31/07/2026 18:33 - Internacionales

Ein Hoffnungsschimmer im Nahen Osten

Die internationale Gemeinschaft reagiert optimistisch auf den Plan, der den Gazastreifen nach monatelangen Konflikten befrieden soll.


Am 31. Juli 2026 haben die Vereinten Nationen (UNO) und die Europäische Union (EU) ihre tiefe Zufriedenheit über das Abkommen zur Abrüstung der Hamas in Gaza und den Rückzug der israelischen Streitkräfte zum Ausdruck gebracht. Bestätigt wurde der Deal vom US-Präsidenten Donald Trump.

Stimme der UNO

UN-Generalsekretär António Guterres betonte, dass diese Bestätigung das einzige ermutigende Signal in einer von Krieg geprägten Region sei.

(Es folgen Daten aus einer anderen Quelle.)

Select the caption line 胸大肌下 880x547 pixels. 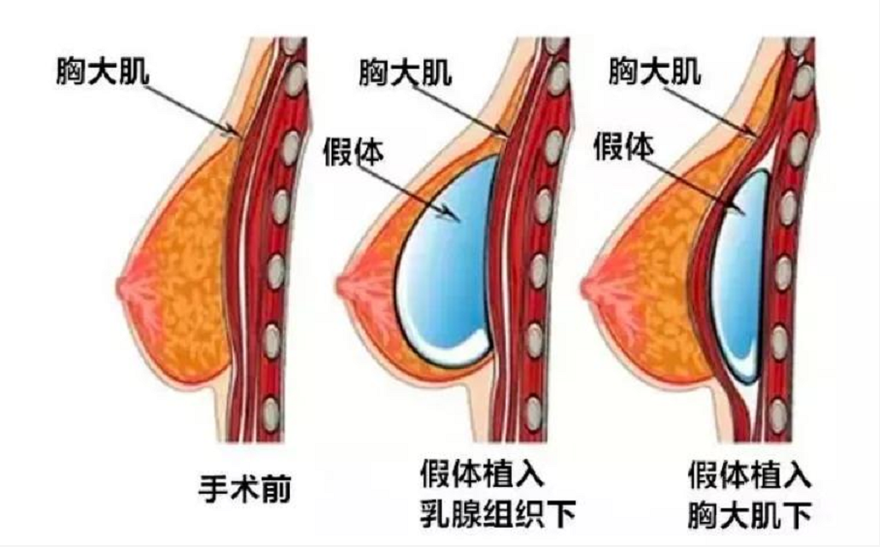(x=750, y=514)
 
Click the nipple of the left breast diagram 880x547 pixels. (x=123, y=288)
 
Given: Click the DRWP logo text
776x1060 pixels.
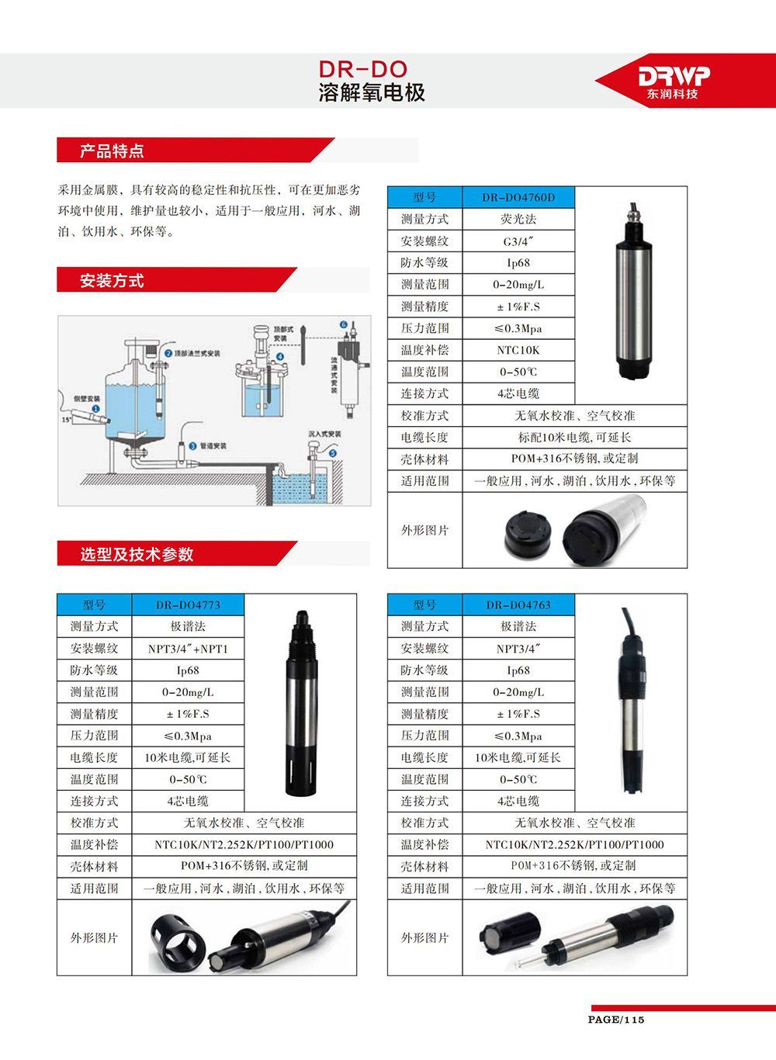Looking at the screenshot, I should pos(674,75).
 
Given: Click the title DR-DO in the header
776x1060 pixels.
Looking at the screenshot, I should pos(362,69).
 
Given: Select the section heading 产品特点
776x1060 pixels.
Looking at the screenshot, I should pos(112,151).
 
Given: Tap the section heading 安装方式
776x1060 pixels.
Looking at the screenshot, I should pos(112,281).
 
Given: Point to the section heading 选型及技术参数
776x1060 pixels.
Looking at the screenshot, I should pos(137,554).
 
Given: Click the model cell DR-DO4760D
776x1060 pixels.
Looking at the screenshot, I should pos(518,197).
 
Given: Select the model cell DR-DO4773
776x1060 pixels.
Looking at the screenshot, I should pos(188,604).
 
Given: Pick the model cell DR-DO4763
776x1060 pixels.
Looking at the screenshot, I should pos(518,604).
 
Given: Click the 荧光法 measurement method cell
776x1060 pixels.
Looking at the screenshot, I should pos(518,219).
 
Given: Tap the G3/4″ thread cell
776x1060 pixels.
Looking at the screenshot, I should pos(518,241).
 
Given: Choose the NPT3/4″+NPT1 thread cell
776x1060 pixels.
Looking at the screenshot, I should pos(188,649).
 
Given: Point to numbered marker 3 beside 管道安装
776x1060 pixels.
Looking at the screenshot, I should pos(192,445).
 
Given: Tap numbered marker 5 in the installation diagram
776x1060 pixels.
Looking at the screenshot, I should pos(333,452).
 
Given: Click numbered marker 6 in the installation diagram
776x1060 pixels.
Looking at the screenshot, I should pos(343,324).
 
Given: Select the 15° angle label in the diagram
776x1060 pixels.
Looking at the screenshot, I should pos(67,420).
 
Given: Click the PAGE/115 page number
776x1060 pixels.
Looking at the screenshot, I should pos(616,1019).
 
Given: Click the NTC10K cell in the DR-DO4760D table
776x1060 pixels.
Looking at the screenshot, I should pos(518,350).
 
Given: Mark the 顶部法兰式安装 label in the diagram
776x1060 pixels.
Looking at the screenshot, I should pos(196,353).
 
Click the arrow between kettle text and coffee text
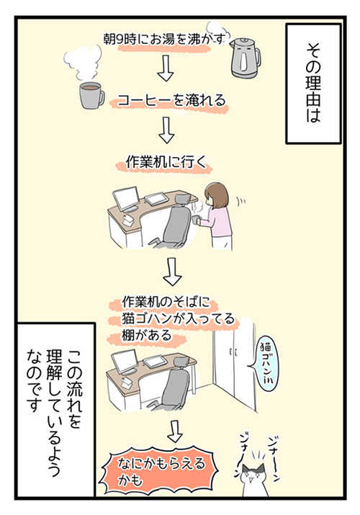click(x=166, y=68)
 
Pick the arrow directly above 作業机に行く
click(x=167, y=131)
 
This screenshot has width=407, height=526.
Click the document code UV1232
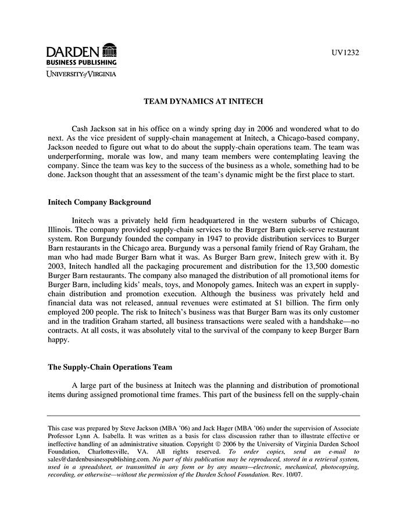[346, 53]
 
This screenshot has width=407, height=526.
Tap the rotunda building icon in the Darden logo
[109, 51]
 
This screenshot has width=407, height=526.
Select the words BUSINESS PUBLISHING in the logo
[81, 62]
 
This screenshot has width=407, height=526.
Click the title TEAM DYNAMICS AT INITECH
[204, 101]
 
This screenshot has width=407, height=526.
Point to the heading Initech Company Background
[99, 203]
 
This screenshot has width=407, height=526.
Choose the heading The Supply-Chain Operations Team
[109, 368]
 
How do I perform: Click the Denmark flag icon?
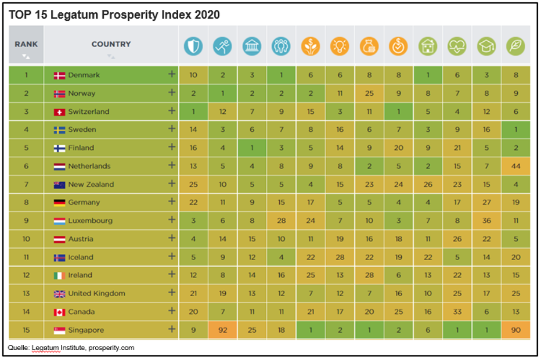click(59, 75)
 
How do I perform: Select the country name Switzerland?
click(88, 111)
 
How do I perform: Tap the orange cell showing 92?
click(223, 330)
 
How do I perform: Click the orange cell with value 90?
click(515, 330)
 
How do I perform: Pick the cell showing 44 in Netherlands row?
click(515, 166)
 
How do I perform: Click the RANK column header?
click(26, 44)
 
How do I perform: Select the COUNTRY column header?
click(111, 44)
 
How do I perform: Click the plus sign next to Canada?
click(171, 311)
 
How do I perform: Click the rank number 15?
click(26, 330)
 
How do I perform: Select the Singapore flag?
click(59, 330)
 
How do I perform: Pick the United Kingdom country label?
click(96, 293)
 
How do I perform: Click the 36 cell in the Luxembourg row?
click(486, 221)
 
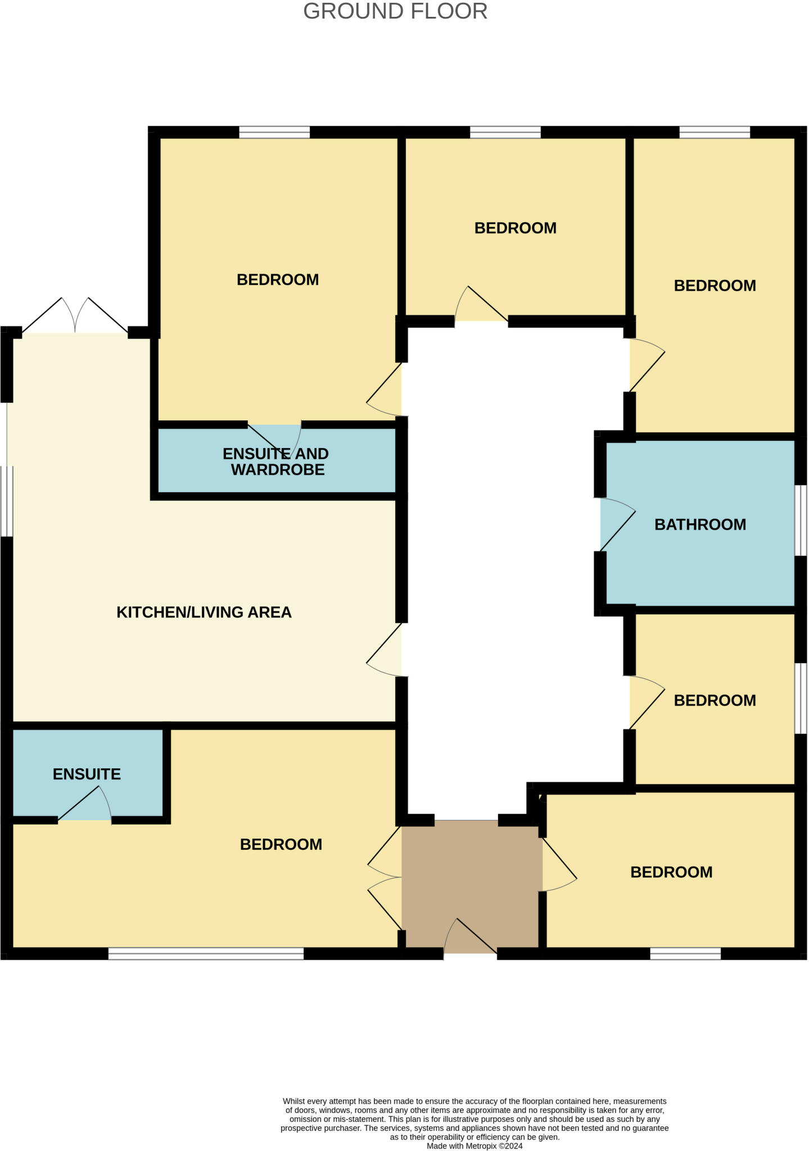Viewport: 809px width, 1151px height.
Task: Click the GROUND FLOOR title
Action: [395, 12]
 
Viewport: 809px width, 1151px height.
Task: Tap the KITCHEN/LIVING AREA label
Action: [204, 612]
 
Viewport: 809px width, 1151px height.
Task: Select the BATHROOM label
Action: [700, 524]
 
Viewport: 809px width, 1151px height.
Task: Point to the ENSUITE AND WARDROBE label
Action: [275, 461]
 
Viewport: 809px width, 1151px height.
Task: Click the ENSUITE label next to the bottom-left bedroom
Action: [87, 774]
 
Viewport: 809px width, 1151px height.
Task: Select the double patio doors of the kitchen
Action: [75, 316]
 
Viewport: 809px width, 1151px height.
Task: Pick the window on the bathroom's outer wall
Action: [800, 520]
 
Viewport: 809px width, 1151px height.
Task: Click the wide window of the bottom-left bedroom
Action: [206, 953]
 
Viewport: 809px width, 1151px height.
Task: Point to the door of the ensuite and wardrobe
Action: [275, 438]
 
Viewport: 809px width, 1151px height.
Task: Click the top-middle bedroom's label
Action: [515, 228]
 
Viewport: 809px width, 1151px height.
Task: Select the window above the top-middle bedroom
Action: [505, 132]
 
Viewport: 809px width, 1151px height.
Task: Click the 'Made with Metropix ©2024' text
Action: [474, 1145]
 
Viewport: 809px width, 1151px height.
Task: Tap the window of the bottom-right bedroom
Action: [685, 953]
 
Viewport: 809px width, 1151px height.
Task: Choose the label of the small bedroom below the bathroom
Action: [715, 700]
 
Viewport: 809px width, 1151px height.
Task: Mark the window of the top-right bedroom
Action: [715, 132]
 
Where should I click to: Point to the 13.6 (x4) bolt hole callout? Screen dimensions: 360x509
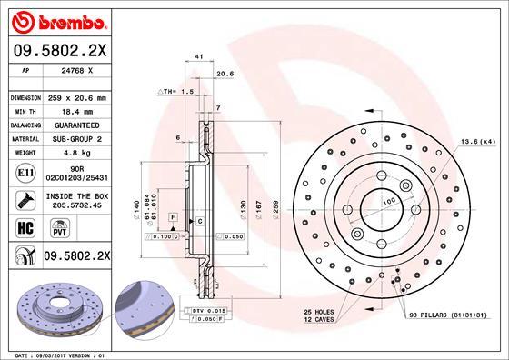click(477, 141)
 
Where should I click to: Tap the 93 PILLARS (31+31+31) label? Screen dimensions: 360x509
click(447, 314)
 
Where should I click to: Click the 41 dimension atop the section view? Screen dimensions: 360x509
click(199, 57)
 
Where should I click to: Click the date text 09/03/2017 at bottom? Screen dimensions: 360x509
click(63, 353)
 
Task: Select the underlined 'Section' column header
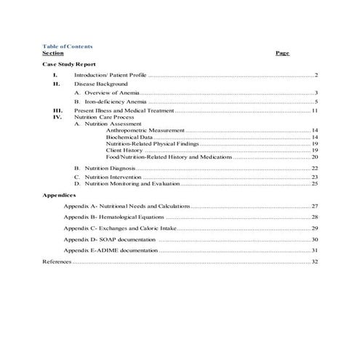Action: (x=53, y=53)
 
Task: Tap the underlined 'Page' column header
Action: (x=283, y=53)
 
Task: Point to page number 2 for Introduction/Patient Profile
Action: (x=317, y=76)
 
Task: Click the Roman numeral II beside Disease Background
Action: (x=55, y=84)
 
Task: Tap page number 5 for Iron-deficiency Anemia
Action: (x=317, y=103)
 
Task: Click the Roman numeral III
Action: (x=56, y=111)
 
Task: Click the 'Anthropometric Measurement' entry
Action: (x=145, y=130)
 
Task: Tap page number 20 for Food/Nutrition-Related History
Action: (x=315, y=157)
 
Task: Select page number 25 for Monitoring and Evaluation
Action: (x=315, y=184)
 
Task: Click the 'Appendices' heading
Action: (x=59, y=196)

Das Abkommen ist die einzige gute Nachricht der letzten Tage. Was vor sechs Monaten als regionaler Konflikt begann, ist zu einem Grund globaler Instabilität geworden.

Unterstützung der EU

Die EU-Außenbeauftragte Kaja Kallas nannte den Plan einen konstruktiven Schritt zum Frieden, sofern er vollständig umgesetzt werde. Sie warnte jedoch, dass die Überprüfung der Einhaltung eine große Herausforderung darstelle. Die EU hatte bereits im Juli 900 Millionen Euro für den Wiederaufbau des Gebiets bereitgestellt.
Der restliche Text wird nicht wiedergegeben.